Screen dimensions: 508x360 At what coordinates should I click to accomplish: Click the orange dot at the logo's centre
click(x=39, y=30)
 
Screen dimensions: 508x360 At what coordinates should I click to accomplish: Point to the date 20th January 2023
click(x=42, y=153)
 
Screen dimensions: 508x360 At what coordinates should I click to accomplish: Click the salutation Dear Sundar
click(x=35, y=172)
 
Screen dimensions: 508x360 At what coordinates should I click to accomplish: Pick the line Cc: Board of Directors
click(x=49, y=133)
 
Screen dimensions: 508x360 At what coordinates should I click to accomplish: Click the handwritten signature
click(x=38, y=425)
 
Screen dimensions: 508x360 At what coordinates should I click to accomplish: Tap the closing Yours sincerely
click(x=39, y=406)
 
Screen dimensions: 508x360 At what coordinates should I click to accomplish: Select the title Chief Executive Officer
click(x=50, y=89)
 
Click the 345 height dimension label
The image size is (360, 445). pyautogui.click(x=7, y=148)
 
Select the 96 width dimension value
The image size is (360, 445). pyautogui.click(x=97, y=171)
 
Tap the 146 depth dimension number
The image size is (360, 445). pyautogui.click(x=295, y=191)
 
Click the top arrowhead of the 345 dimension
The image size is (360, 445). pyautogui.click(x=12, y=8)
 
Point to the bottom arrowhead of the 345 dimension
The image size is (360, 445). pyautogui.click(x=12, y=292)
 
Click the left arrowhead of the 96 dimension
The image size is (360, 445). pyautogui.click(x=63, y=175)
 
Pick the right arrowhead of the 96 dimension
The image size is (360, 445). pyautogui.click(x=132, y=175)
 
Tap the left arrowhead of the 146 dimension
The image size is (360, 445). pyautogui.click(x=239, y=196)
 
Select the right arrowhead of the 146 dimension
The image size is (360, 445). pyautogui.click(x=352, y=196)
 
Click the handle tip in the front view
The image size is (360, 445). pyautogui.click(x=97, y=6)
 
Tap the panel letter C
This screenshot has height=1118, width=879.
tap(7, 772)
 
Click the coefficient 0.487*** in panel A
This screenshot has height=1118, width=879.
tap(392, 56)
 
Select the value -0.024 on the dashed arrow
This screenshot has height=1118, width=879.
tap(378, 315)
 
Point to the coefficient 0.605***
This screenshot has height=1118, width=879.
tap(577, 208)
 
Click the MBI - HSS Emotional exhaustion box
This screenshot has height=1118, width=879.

Work to complete — Swap "handwritten signature" for "signed name" in the material from its first line through the line that contains "The image size is (360, 445). pyautogui.click(x=295, y=191)", inclusive, and give those lines again with nothing else changed.

Exercise response —
Screen dimensions: 508x360 At what coordinates should I click to accomplish: Click the orange dot at the logo's centre
click(x=39, y=30)
 
Screen dimensions: 508x360 At what coordinates should I click to accomplish: Point to the date 20th January 2023
click(x=42, y=153)
 
Screen dimensions: 508x360 At what coordinates should I click to accomplish: Click the salutation Dear Sundar
click(x=35, y=172)
 
Screen dimensions: 508x360 At what coordinates should I click to accomplish: Pick the line Cc: Board of Directors
click(x=49, y=133)
 
Screen dimensions: 508x360 At what coordinates should I click to accomplish: Click the signed name
click(x=38, y=425)
 
Screen dimensions: 508x360 At what coordinates should I click to accomplish: Tap the closing Yours sincerely
click(x=39, y=406)
 
Screen dimensions: 508x360 At what coordinates should I click to accomplish: Select the title Chief Executive Officer
click(x=50, y=89)
 
Click the 345 height dimension label
The image size is (360, 445). pyautogui.click(x=7, y=148)
 
Select the 96 width dimension value
The image size is (360, 445). pyautogui.click(x=97, y=171)
 
Tap the 146 depth dimension number
The image size is (360, 445). pyautogui.click(x=295, y=191)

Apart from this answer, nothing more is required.